Passage shown
****************

Hello anyone on this thread anymore.is this place even still open????? do they have any turn outs??? ,if So what is being raced??????..no one can seem to even try to update the website which would take a few minutes,still no race info on there, just hours of operation.Here is alittle Hint for those over at Fast Tracks!!!! now days if you dont update websites and you dont advertise on forums and what not ..You go out of Business!!!!!!!!!!!!!


----------



## Gareth (Mar 8, 2011)

Very true Scottman and it would be a great shame if that was the case for this place. I've just been looking at the website and that tri-oval looks brilliant. I'm an HO man and I do like the HO track but there is something about a jumbo 1/24th track that makes you go Woooo!!! :thumbsup:

So yes, Fast Track. Update your website, keep the results and promo coming and you will go far. And people like myself from the UK will add you to our must-see places in the US list!


----------



## IndyHobbies.com (Dec 7, 2009)

One of the regulars told me they closed. Sad.


----------



## scottman2007 (Oct 16, 2007)

****************

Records
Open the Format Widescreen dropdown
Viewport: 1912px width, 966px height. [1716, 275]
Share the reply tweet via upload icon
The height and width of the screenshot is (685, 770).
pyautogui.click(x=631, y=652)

****************

Stated goal
Pick up the forum thread about the Fast Tracks raceway and continue it from the point where it ends. These entries were taken from a different source.

Final result
Like I said ,you have these people that want to open up a slot car track or an RC track,they put up a website,with basic info or not enough,never update the site,they never did put up a race schedule of what nights and what time they race,they never came on hobbytalk and posted results,and or what classes were running.So people dont know what classes are popular,what time they run,how good the turn outs are.and then they wonder ,why no one hardly showed up,iam sorry i dont understand these people that spend all this money on tracks,building and so on,then dont do any advertising,dont update websites if they have them,and then wonder why their business goes out.


----------



## IndyHobbies.com (Dec 7, 2009)

I stopped by the building today in Avon. I wondered if there would be a sign or note stating what was up. Nothing. Building looks the same, track is still in place, store hours are still posted. Weird. Website is still up, but the phone number is disconnected. It's like it's just closed and no one ever came back to do anything about it. 

Beats me.


----------



## Thunderjet (May 30, 2016)

Interesting


----------



## IndyHobbies.com (Dec 7, 2009)

Actually, they've cleared the property. New Mazda dealership coming.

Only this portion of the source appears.